Wednesday, 9 February 2011

Just a quickie

Just a little update...

The scan went well last week.  We found out we are having a baby boy!  He is getting pretty active too, let me tell you.  I learned a whole new level of patience at the hospital.  I was desperate for a wee (you try keeping a full bladder for over 45minutes and still keeping a smile on your face) and the baby was going through an active phase.  I really do think he was learning to tap dance on my bladder.  Kick, kick, kickety-kick, kick.  I have to say I was genuinely surprised about the baby being a boy, I was pretty certain it would be a girl!  Im not disappointed or anything but it took me a little while to adjust my brain to thinking about the baby using male pronouns.

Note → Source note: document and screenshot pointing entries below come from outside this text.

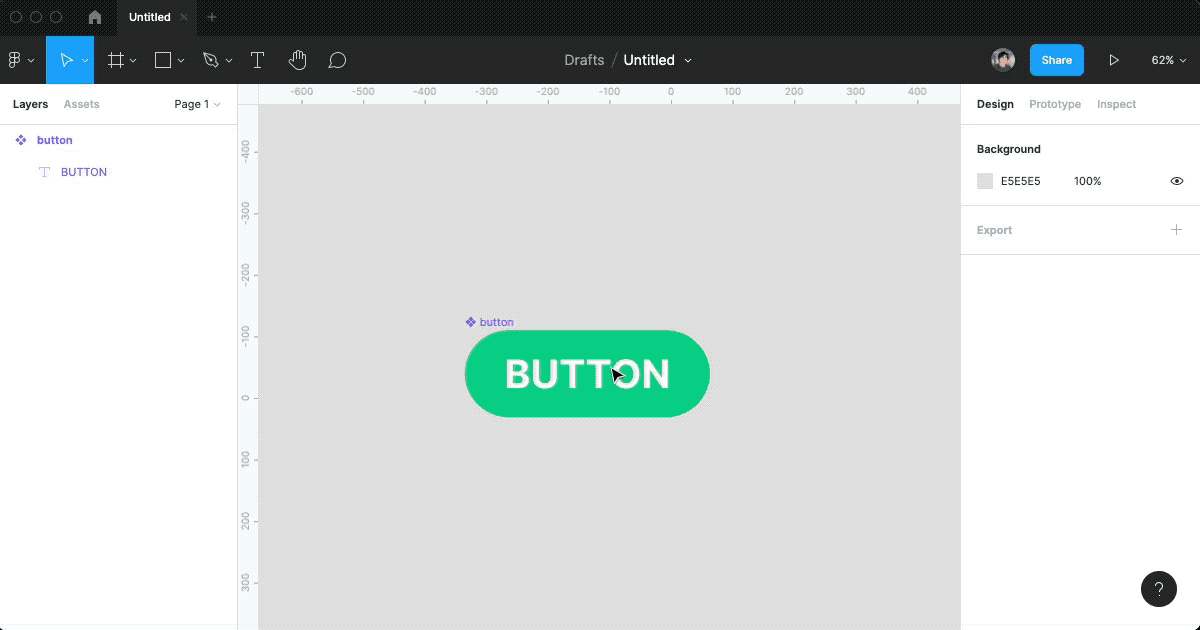Select the BUTTON text layer
This screenshot has width=1200, height=630.
(84, 172)
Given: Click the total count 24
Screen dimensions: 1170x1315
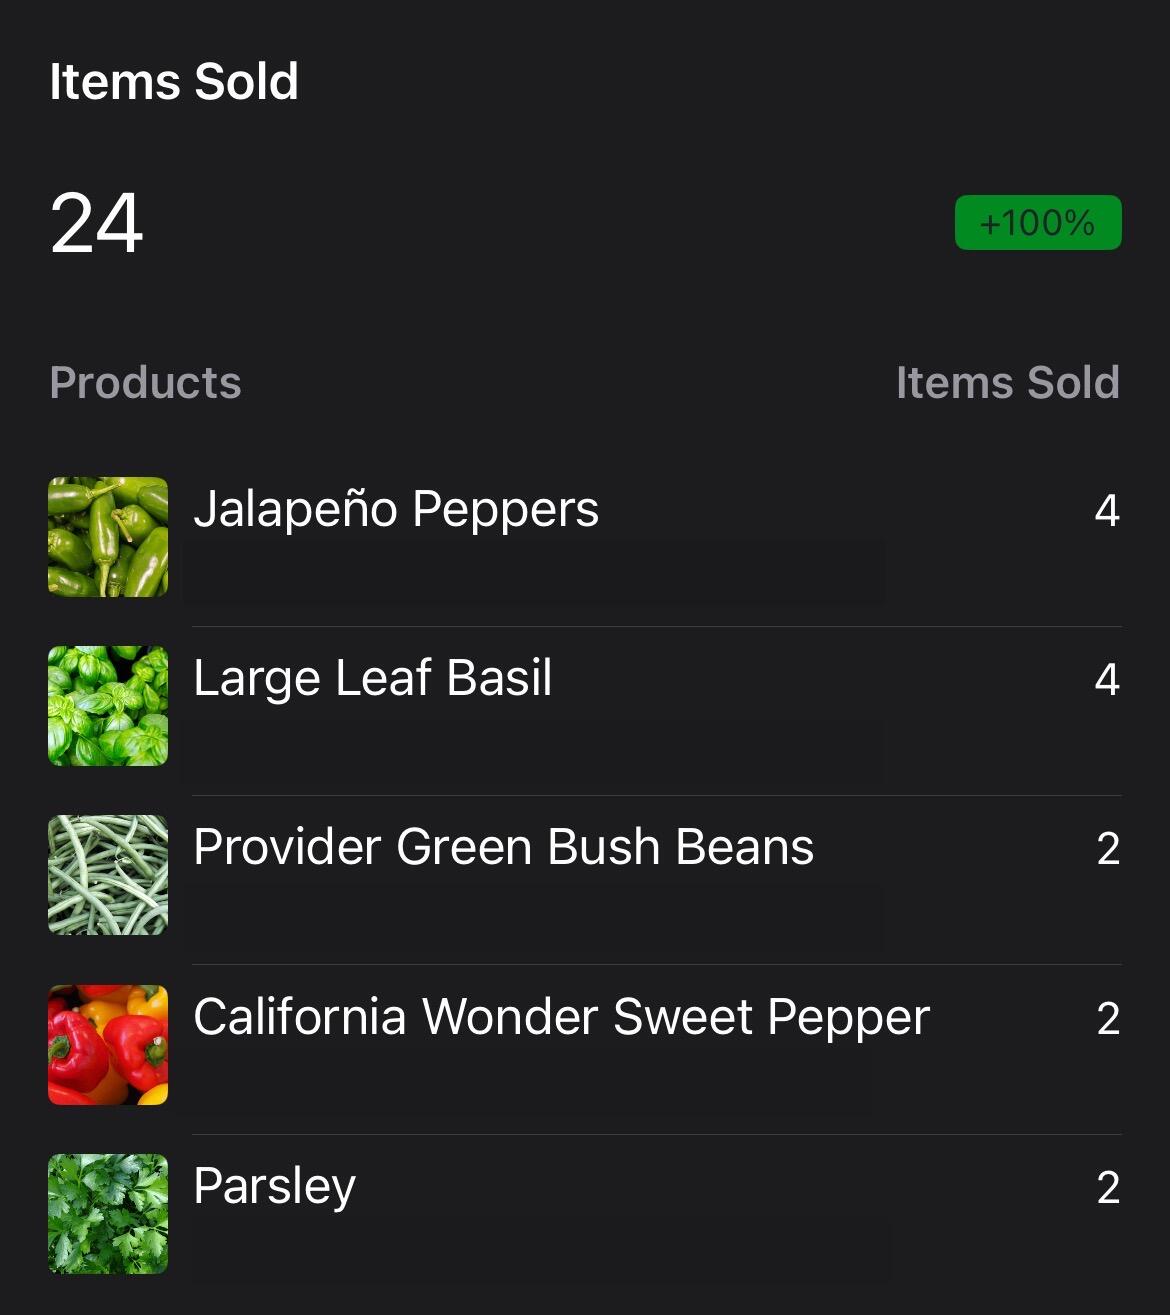Looking at the screenshot, I should [97, 223].
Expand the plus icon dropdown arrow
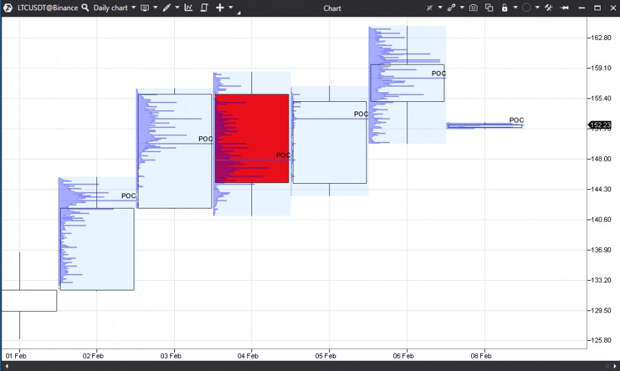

I am rapidly exited my 2nd trimester and it has been a bit of a challenge keeping positive some days.  I have some nasty ligament pain that isnt going away and when people smile and tell you its perfectly normal you really do want to become most negative and even a bit, well, violent.  But then the baby moves and suddenly, even though you feel as big a whale, it all seems ok.  Then baby kicks you in the groin and you wonder if they are trying to prevent siblings ever happening.  Am I enjoying pregnancy? Im not sure.  I am learning a whole lot from it and learning isnt always comfortable.  Am I suffering through my pregnancy? No.  I choose not to.  I choose to stay positive (most of the time) and to see what my body has to tell me.  Im very thankful to my Pagan path for having long since taught me the value of listening to my inner workings and going with what my body is telling me but also for teaching me I have a choice in how I respond to my pregnancy.  I choose to walk this part of my path with honour and with a positive frame of mind.  If I can listen to my body and my baby now, then I know I can listen to my baby when he is born.

P.S.  Pagan presentation got postponed to tomorrow.  Wish me luck! It's gonna be a blast.